– Чисто. Мне тут саблей плечо копченый пропорол. Урод!
– На выход, потом залижешься.
– Понял!
На пятачке внутри повозок, в промежутках между стреноженными лошадьми, шел бой. Оценив обстановку, указал Ратмиру:
– Вдоль повозок айда. Работаем!
Не разбирая, кто с оружием, кто без, Сашка метал сюрикены в кочевников, Ратмир следом страховал его. Вопли женщин, детей, шум боя держал в постоянном напряжении. Кончились сюрикены. Использовал метательные ножи.
Оставшихся в живых – стариков, женщин и детей – сбили в кучу. Мужчин вырезали всех, не разбирая, кто убогий, кто увечный.
– Десятники, доложить обстановку и потери! – подошел к окруженному полону.
– У меня все живы, двое легко ранено, – это Олесь.
– Двое погибших, двое раненых, – Людогор. – Прорвались, ушли в степь с десяток вражин.
– Гребаный Винипух! Как так вышло?
– После того как тревогу подняли, у меня двойку стрелами завалили и ушли.
– Третий десяток?
– Один погибший, раненых нет, – доложил Сувор.
Женщины, предчувствуя скорую смерть, просто выли, слышались причитания на чужом языке, они сгрудились вокруг старого, сморщенного «стрючка», патлатого и грязного, на черный халат которого были пришиты бляшки, колокольчики и иная разноцветная мишура. Он исподлобья, с ненавистью смотрел на Сашку, сразу определив в нем старшего.
– Людогор, подцепите лошадей к одной из телег, освободите проход, – распорядился Горбыль, больше не обращая внимания на пленников, словно вычеркнув их стенания из жизненной действительности. – Олесь, ты со своим десятком, обыщи телеги, все ценное, но не громоздкое увяжешь в мешки.
– Сделаем.
Всеслав вместе с Барсуком, привязав к ближайшей повозке лошадей, повозившись, с усилиями кое-как извлекли ее из круга. Образовали проход, в него, кромсая путы на ногах, выгнали в степь лошадей. Словно стадо, вывели наружу голосящий полон, усадили на голую землю. Горбыль торопил парней, обыскивающих печенежские кибитки, время бежало скачками. Солнце окрасило утро в багровые тона.
«Вот и Олегов сон сбылся, вымыли руки кровью, по самые локти».
– Олесь, заканчивайте, время вышло.
Подбежал Ослябь.
– Батька, шестеро ушли, охлябь на лошадях. Еще троих успел подстрелить.
– В какую сторону ушли?
– Да, почитай, по нашим следам и ускакали.

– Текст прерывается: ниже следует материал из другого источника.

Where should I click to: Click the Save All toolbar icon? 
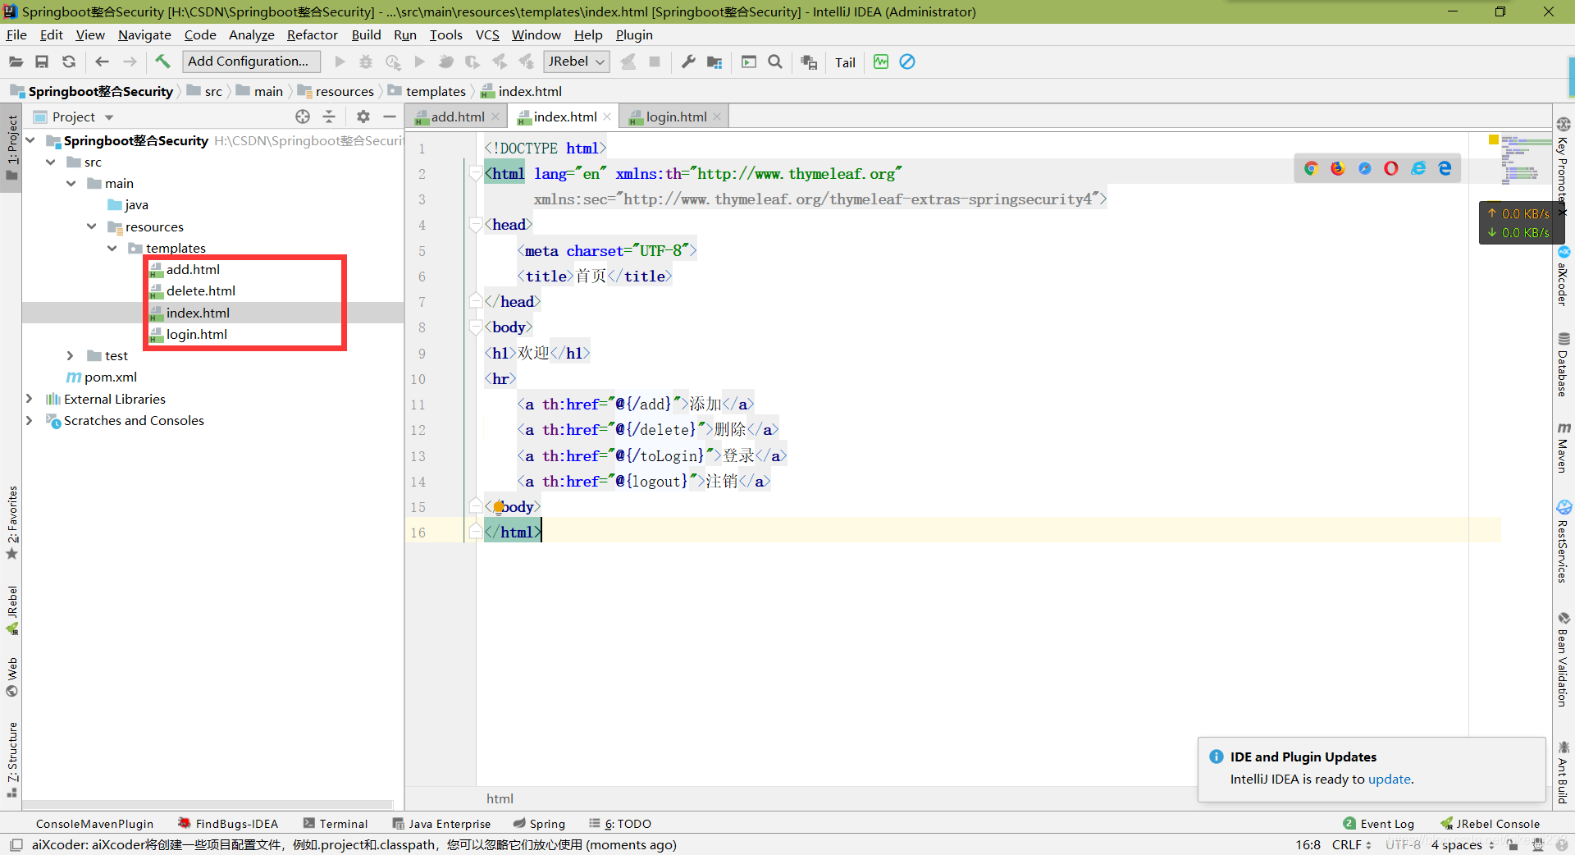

– Ясно, к родичам подались, значит. Ах, незадача! Хотя, а кто говорил, что будет легко? Ладно, Ослябя, – с благодарностью подбодрил воя, ладонью похлопав того по плечу. – Вон, идите с Пашкой. Наших павших на лошадок грузить пока будете. Да привязывайте покрепче, пора ноги уносить.
– Угу.
– Олесь, подгони своих. Чего телятся?
Десяток Олеся сноровисто увязывал на специально оставленных лошадей найденное добро.
– Все, выводи лошадей. Живее! Жгите повозки, нам теперь конспирация побоку.

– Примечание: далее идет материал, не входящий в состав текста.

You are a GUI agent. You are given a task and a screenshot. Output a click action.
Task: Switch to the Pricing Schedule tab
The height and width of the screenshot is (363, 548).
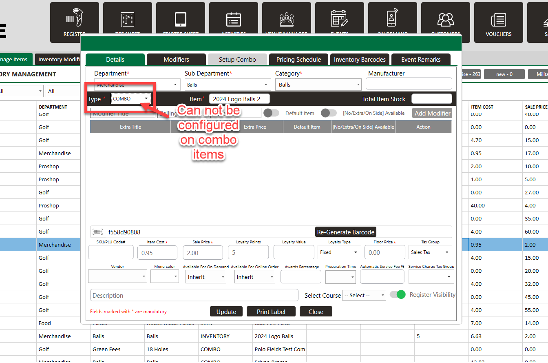[298, 60]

Внутрь каждой телеги бойцы забрасывали горящие факелы, найденные в печенежском стане, рухлядь внутри быстро разгоралась, и вскоре языки пламени подняли к небу столбы черного дыма и копоти. Сотник подметил, что на лицах его бойцов не было злорадства при виде пожарища, в глазах не просматривалась алчность от взятой добычи. Но не было и сострадания к проигравшим. Присутствовала радость первой в их жизни победы. Мальчишки! Он понял одно, отдай он сейчас приказ на уничтожение полона, они бы без вопросов порезали всех. Это – война!
– Уходим!
Проходя мимо окруженного полона Сашка бросил охране:
– Снимаемся, уходим!
– А с этими что делать? – задал вопрос Людогор, мотнув подбородком в сторону кочевников.
– Пусть остаются, не брать же их с собой.
Старый печенег что-то гортанно на своем языке выкрикнул в лицо проходящему сотнику, потом затараторил как пулемет, плеская со словами слюну, глядя только на него.
– Олег!
– Да, батька, – подбежал к Сашке отрок.